Research data is regularly lost over time. Research data can be lost through accidental deletion, data storage breakdown, or simply through being unable to remember what the data records mean. Even when data is not lost, trying to locate old data files can be a nightmare when files are not clearly organized, labeled, and kept with the proper metadata. Research projects often extend over multiple years, even decades, and coming back to try to figure out some decade old data can be a massive challenge.
Good Research Data Management practices help researchers by making the research process easier. By implementing good data management, researchers will be at lower risk of losing data, and spend less time repeatedly deciphering old data. They also benefit from increased recognition, and increased research impact through data sharing. Researchers may also be required to do specific data management practices by funders or journals.
In addition, good research data management helps the whole research community and the public through open data sharing. Data sharing increases collaboration, aids in scientific validation, verification, and reproducibility. Open data sharing also recognizes that research data is a publicly supported good, and allows for accessibility to research by the general public.
The Portage Network, a Canadian national network of RDM professionals, has created a great document A Brief Guide: Research Data Management. The key recommendations they give to researchers are:
- Save the Raw data separately from the data you’re working on
- Backup your data – see the 3-2-1 rule in How do I back up my data?
- Describe your data – include metadata that describes all the data you produce
- Preserve and share your data – upload final data to a data repository – see What do I do with all this data now that my project is over? Should I share my data?
Many research funders worldwide including NSF and NIH (starting 2023) in the USA, and the Wellcome Trust and others in the UK require researchers to submit data management plans as part of their funding applications. The Tri-Agencies will begin to require DMPs in Spring 2022 for some grants, with requirements expanding over time.
Even if a funder does not require a DMP, it is useful for the researcher to organize all the information about research project data in a specific place. This gives them a document to refer to in the future as the project is ongoing. See our Data Management Planning page for more details.
Where appropriate, we encourage researchers to openly share their research data so that it can be re-used. Many scientific journals now require data (and software code) to be openly shared. The main benefits for researchers to share their data are:
- Increased collaboration
- Increased confidence in research results (since others can verify analyses)
- Increased recognition and citation of datasets
- Contributing to a culture where other researchers will be more likely to share data they may find useful
We encourage researchers to deposit their data in a domain-specific repository if one exists for their field. Otherwise, we run a data repository called McMaster Dataverse where researchers can upload their data for others to use. See our pages on Publishing Data and on Archiving Data for more details. If you have questions about what is appropriate to deposit in a data repository, or want help getting started with Dataverse or another data repository, contact us at rdm@mcmaster.ca.
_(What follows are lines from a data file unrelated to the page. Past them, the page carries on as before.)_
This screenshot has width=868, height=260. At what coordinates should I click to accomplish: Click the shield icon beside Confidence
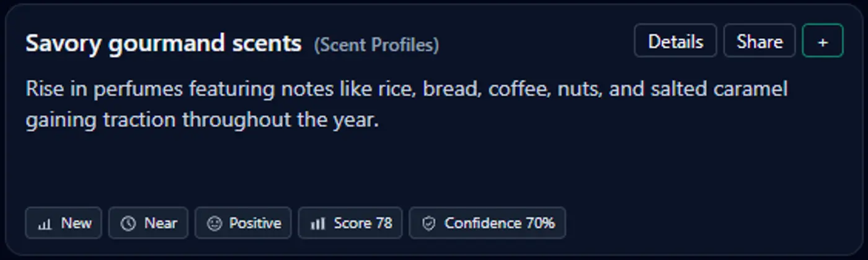(x=428, y=224)
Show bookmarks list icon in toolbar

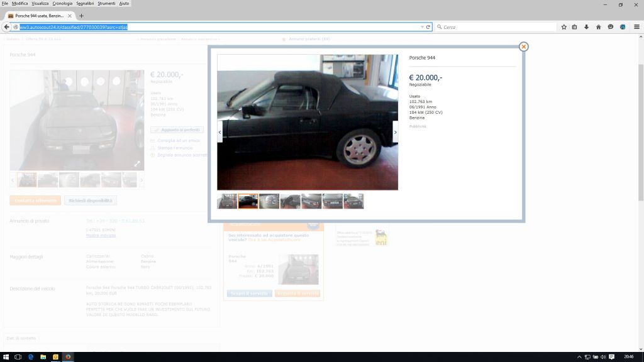(x=575, y=27)
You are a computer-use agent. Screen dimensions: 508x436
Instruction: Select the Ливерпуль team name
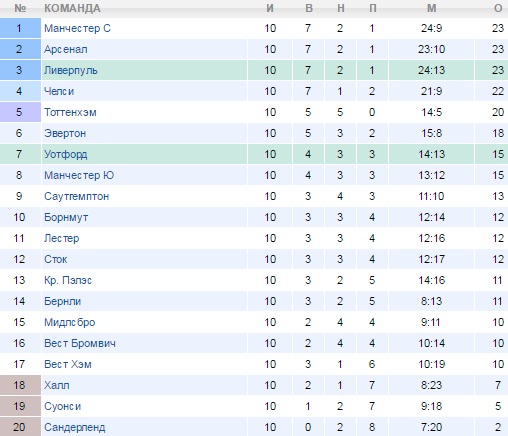coord(71,70)
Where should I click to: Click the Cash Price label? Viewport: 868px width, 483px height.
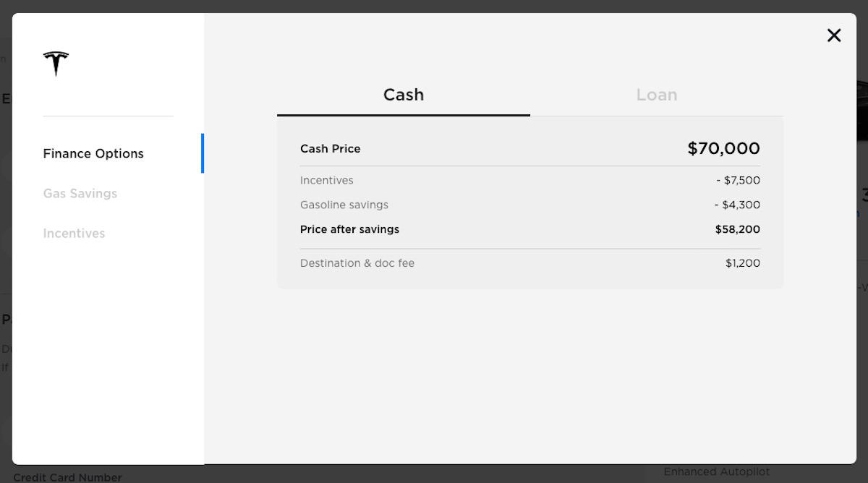(x=330, y=148)
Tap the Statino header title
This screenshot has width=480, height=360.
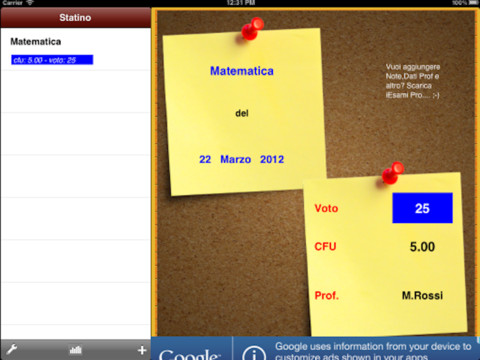tap(75, 17)
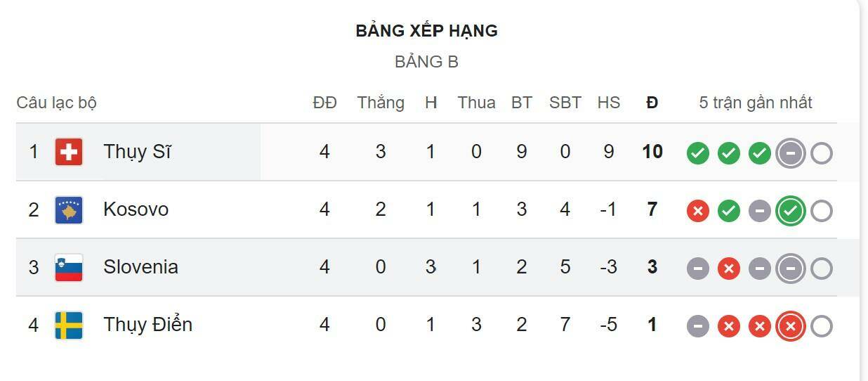Click the Slovenia flag icon

coord(69,267)
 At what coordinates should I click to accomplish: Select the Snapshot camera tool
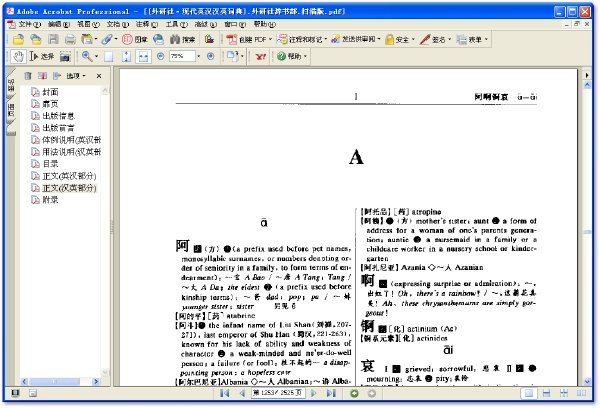pyautogui.click(x=65, y=57)
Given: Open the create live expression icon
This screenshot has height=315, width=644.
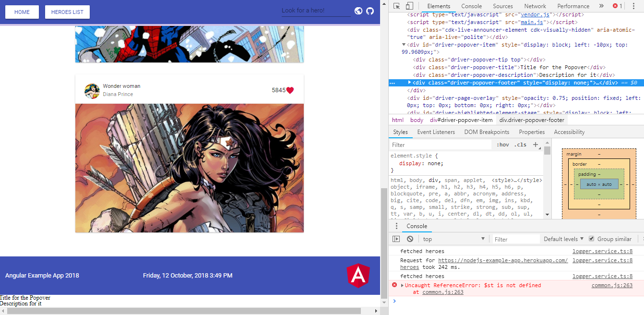Looking at the screenshot, I should point(396,239).
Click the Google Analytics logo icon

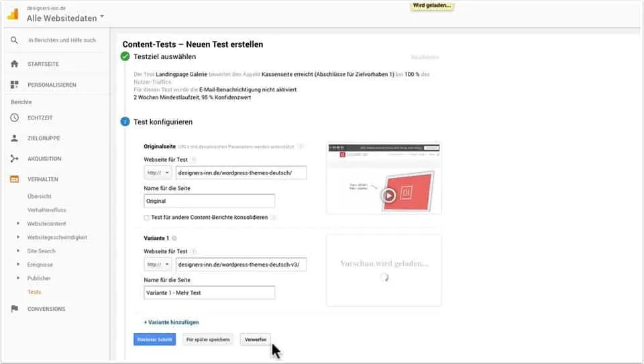pos(13,14)
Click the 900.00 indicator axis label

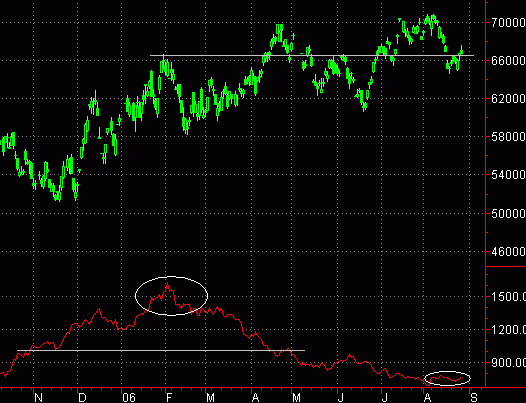pos(508,363)

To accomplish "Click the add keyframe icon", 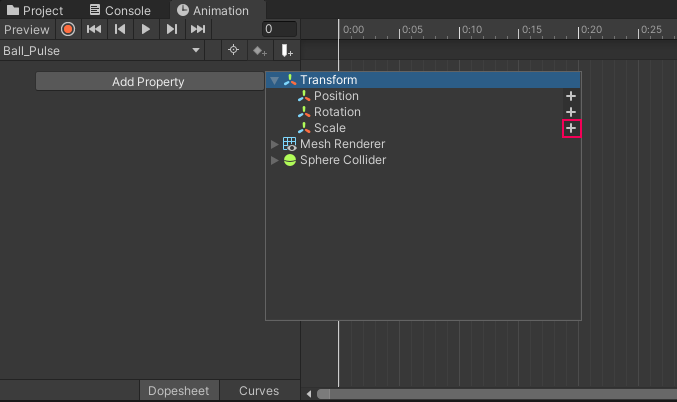I will pos(260,50).
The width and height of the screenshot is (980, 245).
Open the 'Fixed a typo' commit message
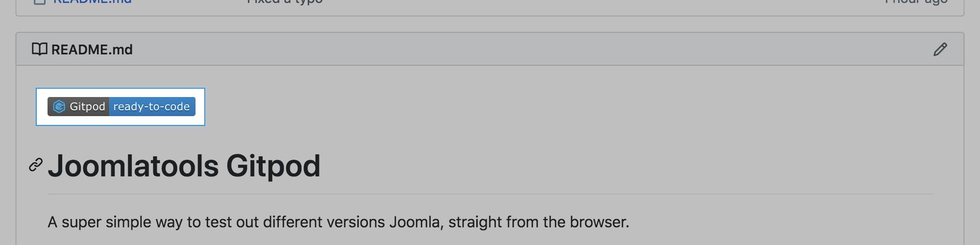pos(284,1)
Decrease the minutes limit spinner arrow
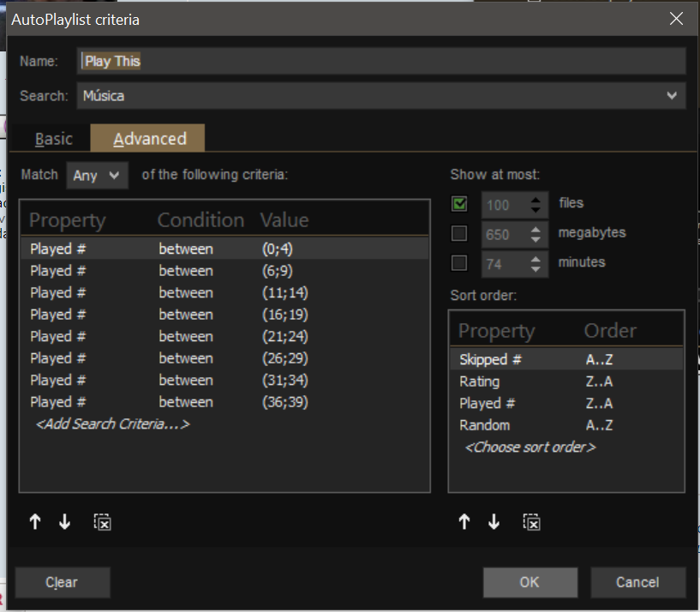Viewport: 700px width, 612px height. [536, 268]
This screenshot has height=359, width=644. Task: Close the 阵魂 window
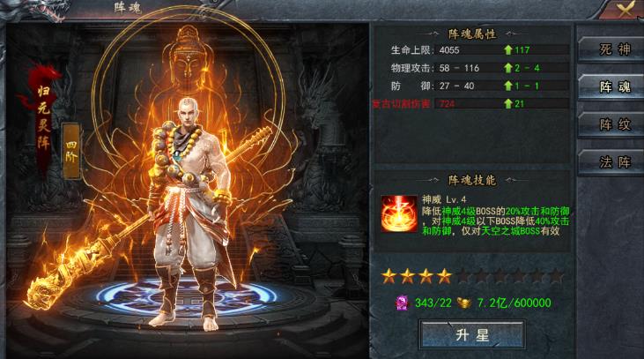click(625, 10)
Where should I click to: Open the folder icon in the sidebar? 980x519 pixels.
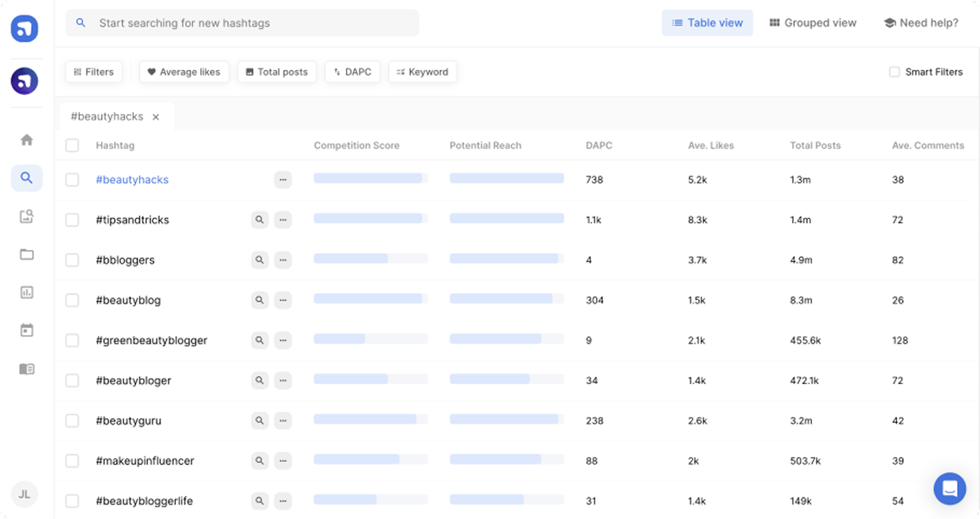[x=27, y=254]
A simple rule is the 3-2-1 rule: save at least 3 copies of the data on 2 different storage devices or platforms, with 1 copy off site. Some storage services including OneDrive and MacDrive provide automatic backup of data and the ability to look at previous versions of a file. See our page on Data Storage & Backups for more.
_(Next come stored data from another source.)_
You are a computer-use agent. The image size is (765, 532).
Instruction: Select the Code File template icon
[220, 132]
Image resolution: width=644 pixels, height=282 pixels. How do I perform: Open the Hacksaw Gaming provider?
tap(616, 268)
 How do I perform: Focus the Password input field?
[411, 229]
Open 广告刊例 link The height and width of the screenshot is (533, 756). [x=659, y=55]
Yes, working with Indigenous data raises many concerns over data management, resulting from the historically problematic relationship between Indigenous Peoples and researchers, academics, and other data collectors.
The Tri-Agency RDM Policy states:
In line with the concept of Indigenous self-determination and in an effort to support Indigenous communities to conduct research and partner with the broader research community, the agencies recognize that data related to research by and with the First Nations, Métis, or Inuit whose traditional and ancestral territories are in Canada must be managed in accordance with data management principles developed and approved by these communities, and on the basis of free, prior and informed consent. This includes, but is not limited to, considerations of Indigenous data sovereignty, as well as data collection, ownership, protection, use, and sharing.
The principles of Ownership, Control, Access and Possession (OCAP®) are one model for First Nations data governance, but this model does not necessarily respond to the needs and values of distinct First Nations, Métis, and Inuit communities, collectives and organizations. The agencies recognize that a distinctions-based approach is needed to ensure that the unique rights, interests and circumstances of the First Nations, Métis and Inuit are acknowledged, affirmed, and implemented.
The First Nations Information Governance Centre provides the OCAP guiding principles for researchers. The principles are Ownership, Control, Access, and Possession. Other principles to consider are the CARE principles for Indigenous Data Governance.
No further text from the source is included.